Look through the records below for the line with "Click the Test" and the line with "Given: Confirm with the OK button", then return those lines and all lines between, exactly.

BEGIN

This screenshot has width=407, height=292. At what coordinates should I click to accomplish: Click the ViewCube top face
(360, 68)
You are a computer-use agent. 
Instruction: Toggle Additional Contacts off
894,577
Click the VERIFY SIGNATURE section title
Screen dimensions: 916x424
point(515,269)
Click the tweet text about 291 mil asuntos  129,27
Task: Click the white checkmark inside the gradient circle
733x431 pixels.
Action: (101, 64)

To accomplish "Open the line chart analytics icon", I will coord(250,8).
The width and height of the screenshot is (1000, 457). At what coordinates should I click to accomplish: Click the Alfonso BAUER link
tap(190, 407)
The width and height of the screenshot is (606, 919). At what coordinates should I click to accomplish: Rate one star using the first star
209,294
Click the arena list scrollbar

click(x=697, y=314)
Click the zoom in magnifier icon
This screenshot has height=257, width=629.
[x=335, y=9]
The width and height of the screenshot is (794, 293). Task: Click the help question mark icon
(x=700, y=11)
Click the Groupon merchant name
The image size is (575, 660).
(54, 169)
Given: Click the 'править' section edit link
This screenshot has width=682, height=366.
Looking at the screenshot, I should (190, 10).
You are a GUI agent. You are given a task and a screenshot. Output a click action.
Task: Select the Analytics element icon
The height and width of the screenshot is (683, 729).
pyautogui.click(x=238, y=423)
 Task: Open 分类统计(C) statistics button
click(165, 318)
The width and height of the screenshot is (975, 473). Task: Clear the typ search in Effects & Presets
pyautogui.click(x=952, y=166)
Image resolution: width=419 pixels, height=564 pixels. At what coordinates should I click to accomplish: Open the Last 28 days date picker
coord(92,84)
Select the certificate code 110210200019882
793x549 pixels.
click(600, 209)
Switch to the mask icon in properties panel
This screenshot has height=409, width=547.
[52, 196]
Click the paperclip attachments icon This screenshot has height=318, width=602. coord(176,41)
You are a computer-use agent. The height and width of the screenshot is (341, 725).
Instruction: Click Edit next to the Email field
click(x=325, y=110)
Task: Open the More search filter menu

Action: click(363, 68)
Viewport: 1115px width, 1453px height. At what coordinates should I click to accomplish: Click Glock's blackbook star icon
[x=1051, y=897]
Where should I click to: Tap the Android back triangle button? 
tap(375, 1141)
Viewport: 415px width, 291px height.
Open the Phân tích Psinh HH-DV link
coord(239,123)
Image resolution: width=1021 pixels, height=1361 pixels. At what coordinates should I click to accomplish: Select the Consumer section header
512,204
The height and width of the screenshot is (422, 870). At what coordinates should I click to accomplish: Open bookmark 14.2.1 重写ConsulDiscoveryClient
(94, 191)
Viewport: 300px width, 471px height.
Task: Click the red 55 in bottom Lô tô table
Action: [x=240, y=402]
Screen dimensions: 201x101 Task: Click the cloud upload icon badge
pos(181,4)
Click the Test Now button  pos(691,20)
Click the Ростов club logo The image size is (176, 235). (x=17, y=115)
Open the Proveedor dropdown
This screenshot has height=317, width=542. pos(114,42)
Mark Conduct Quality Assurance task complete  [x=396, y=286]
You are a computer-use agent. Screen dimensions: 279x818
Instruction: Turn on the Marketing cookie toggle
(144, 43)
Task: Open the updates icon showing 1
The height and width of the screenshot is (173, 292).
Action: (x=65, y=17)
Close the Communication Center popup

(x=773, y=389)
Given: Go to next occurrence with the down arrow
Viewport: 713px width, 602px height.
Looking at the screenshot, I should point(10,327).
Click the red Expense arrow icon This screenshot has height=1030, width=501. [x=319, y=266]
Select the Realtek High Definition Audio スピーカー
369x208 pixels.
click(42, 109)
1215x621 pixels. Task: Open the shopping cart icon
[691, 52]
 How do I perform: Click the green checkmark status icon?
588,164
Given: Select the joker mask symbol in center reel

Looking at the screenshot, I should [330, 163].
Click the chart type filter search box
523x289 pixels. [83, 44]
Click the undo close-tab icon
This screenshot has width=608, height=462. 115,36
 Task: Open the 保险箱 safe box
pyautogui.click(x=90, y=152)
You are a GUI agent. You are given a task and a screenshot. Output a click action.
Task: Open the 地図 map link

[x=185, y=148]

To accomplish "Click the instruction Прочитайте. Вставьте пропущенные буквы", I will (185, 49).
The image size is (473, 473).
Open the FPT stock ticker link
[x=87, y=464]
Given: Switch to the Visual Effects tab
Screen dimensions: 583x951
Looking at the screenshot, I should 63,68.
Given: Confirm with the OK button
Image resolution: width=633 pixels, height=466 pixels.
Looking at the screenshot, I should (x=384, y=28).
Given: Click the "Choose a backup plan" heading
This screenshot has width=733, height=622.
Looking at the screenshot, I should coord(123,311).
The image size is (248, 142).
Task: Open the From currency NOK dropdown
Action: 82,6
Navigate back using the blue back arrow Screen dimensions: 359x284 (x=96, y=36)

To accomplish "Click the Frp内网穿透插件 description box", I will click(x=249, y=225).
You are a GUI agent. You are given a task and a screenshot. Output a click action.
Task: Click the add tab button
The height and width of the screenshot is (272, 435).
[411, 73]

END

== Result ==
Click the Test Now button  pos(691,20)
Click the Ростов club logo The image size is (176, 235). (x=17, y=115)
Open the Proveedor dropdown
This screenshot has height=317, width=542. pos(114,42)
Mark Conduct Quality Assurance task complete  [x=396, y=286]
You are a computer-use agent. Screen dimensions: 279x818
Instruction: Turn on the Marketing cookie toggle
(144, 43)
Task: Open the updates icon showing 1
The height and width of the screenshot is (173, 292).
Action: (x=65, y=17)
Close the Communication Center popup

(x=773, y=389)
Given: Go to next occurrence with the down arrow
Viewport: 713px width, 602px height.
Looking at the screenshot, I should point(10,327).
Click the red Expense arrow icon This screenshot has height=1030, width=501. [x=319, y=266]
Select the Realtek High Definition Audio スピーカー
369x208 pixels.
click(42, 109)
1215x621 pixels. Task: Open the shopping cart icon
[691, 52]
 How do I perform: Click the green checkmark status icon?
588,164
Given: Select the joker mask symbol in center reel

Looking at the screenshot, I should [330, 163].
Click the chart type filter search box
523x289 pixels. [83, 44]
Click the undo close-tab icon
This screenshot has width=608, height=462. 115,36
 Task: Open the 保险箱 safe box
pyautogui.click(x=90, y=152)
You are a GUI agent. You are given a task and a screenshot. Output a click action.
Task: Open the 地図 map link

[x=185, y=148]

To accomplish "Click the instruction Прочитайте. Вставьте пропущенные буквы", I will (185, 49).
The image size is (473, 473).
Open the FPT stock ticker link
[x=87, y=464]
Given: Switch to the Visual Effects tab
Screen dimensions: 583x951
Looking at the screenshot, I should 63,68.
Given: Confirm with the OK button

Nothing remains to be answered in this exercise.